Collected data
═══

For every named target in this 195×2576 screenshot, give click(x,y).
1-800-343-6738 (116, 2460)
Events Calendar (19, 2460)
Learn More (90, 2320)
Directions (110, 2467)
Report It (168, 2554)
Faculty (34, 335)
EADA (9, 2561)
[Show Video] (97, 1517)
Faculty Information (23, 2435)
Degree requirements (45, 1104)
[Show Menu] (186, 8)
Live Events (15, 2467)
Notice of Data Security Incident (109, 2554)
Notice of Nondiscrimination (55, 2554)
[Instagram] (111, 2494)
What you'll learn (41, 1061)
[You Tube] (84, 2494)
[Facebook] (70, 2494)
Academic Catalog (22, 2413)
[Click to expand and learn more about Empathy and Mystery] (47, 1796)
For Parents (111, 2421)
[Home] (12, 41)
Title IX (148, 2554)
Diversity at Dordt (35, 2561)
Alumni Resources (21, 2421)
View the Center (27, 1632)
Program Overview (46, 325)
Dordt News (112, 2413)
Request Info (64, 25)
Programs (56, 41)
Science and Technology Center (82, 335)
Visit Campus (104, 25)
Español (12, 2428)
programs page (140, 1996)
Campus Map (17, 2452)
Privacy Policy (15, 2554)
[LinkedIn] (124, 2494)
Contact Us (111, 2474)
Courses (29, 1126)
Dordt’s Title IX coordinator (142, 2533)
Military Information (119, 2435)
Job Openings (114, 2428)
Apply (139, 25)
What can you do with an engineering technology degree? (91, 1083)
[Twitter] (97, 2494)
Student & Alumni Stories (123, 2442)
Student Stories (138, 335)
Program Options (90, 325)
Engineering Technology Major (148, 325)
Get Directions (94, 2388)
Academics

═══

Look above for the line holding "[Instagram] (111, 2494)", then set down exactly that line and every line after it up to and including the line holding "Diversity at Dordt (35, 2561)", with nothing else.

[Instagram] (111, 2494)
What you'll learn (41, 1061)
[You Tube] (84, 2494)
[Facebook] (70, 2494)
Academic Catalog (22, 2413)
[Click to expand and learn more about Empathy and Mystery] (47, 1796)
For Parents (111, 2421)
[Home] (12, 41)
Title IX (148, 2554)
Diversity at Dordt (35, 2561)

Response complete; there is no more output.